Typical Qualifications
- Possess 5 to 8 years of prior experience in a production environment, exhibit strong system administration and DevOps skills for managing services within a Linux environment.
- Demonstrate hands-on experience with configuration management tools such as Puppet or Ansible.
- Strong experience troubleshooting production services in a Linux environment and participating in on-call rotations.
- Proficient in programming with experience writing and maintaining scripts in the following languages: Bash, Ruby, Python, Perl, C++, Java, and Golang.
- Experience developing Infrastructure as Code utilizing Terraform and CloudFormation.
- Display adaptability and flexibility in response to changing environmental and business demands.
Additional Qualifications
- Demonstrated experience in managing production server fleets at a scale of thousands.

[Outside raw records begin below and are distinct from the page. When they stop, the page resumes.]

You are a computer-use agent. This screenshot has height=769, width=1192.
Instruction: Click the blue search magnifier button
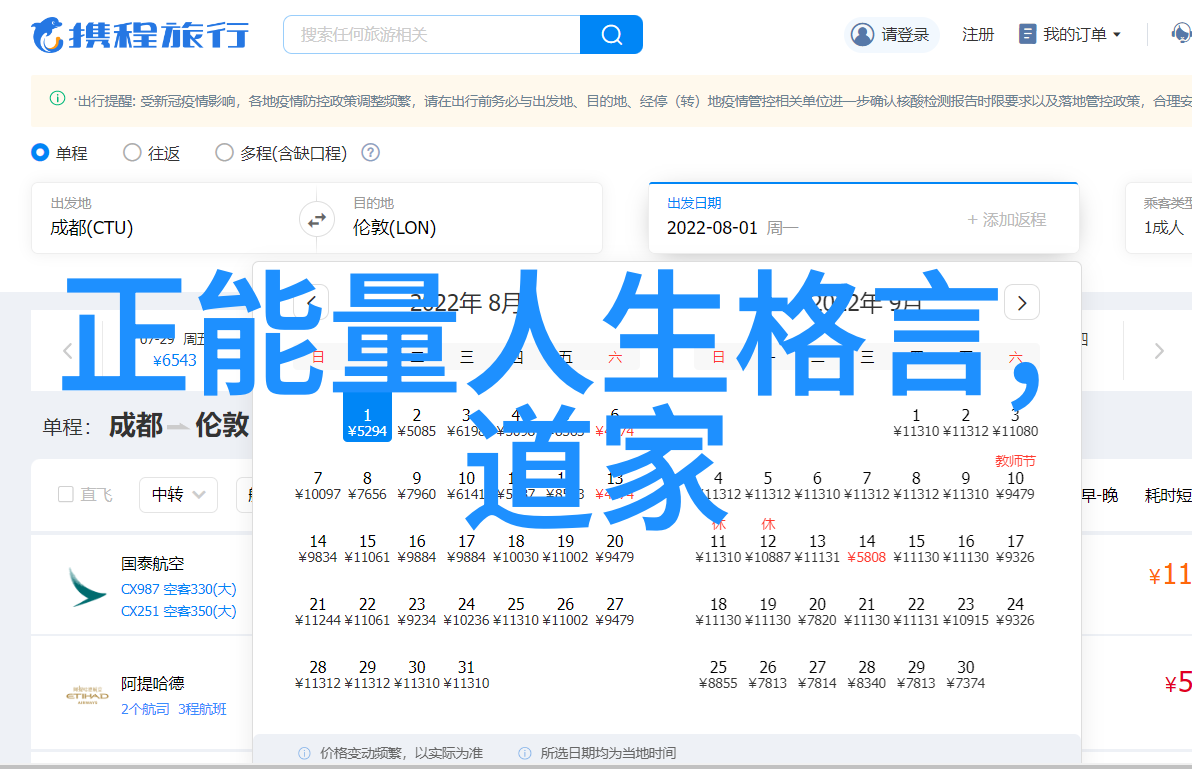(611, 35)
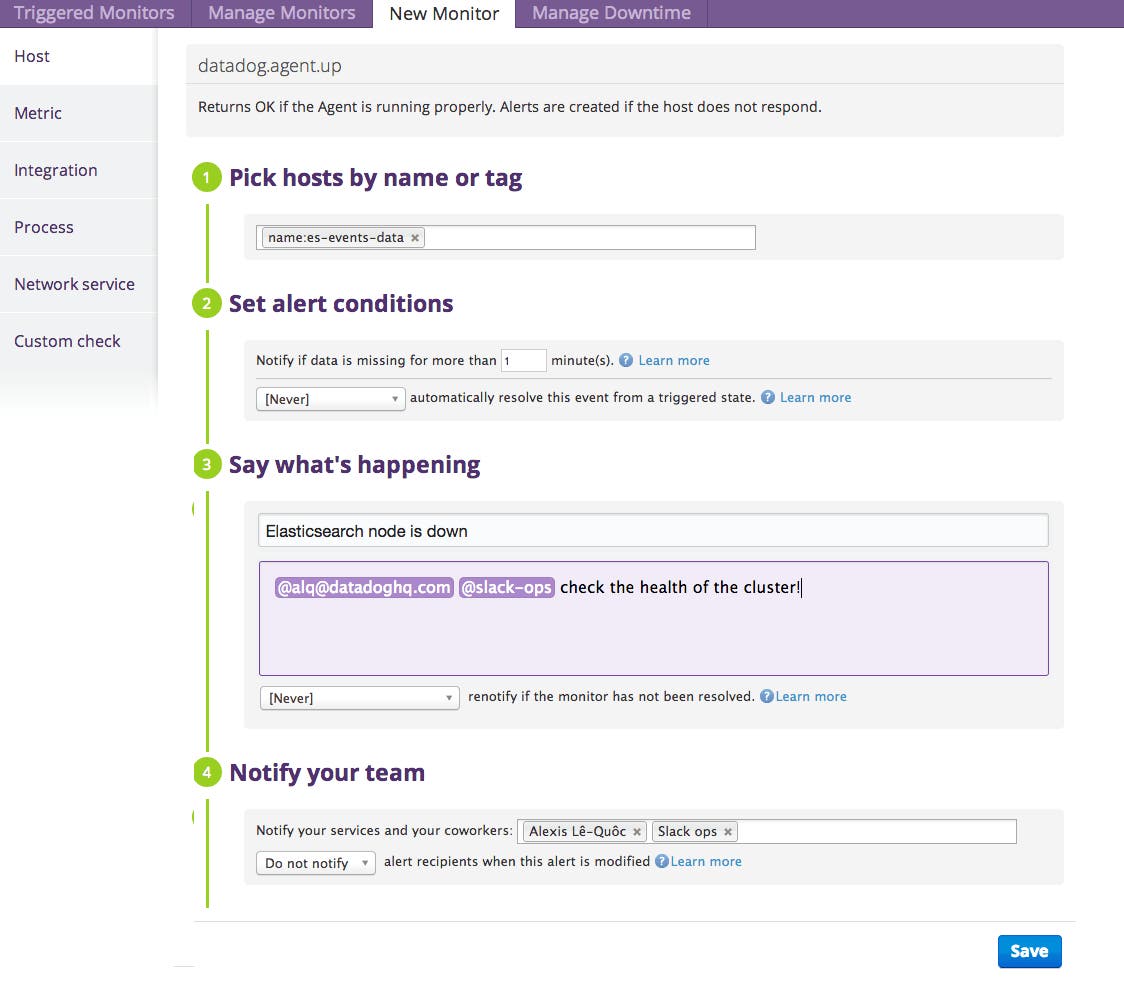This screenshot has height=982, width=1124.
Task: Select Host from the monitor type sidebar
Action: click(31, 56)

- Subject matter expertise in relevant technologies, including FluentD, Kafka, Elasticsearch, Graphite, Clickhouse, Prometheus, Grafana, Graylog, Terraform, CloudFormation, Docker, Jenkins, and Git.
- Exposure to Amazon Web Services (AWS) for deploying, managing, and scaling applications, with a foundational understanding of AWS services, architecture, and best practices.
- Proficient in using protocol analyzers such as tcpdump and Wireshark.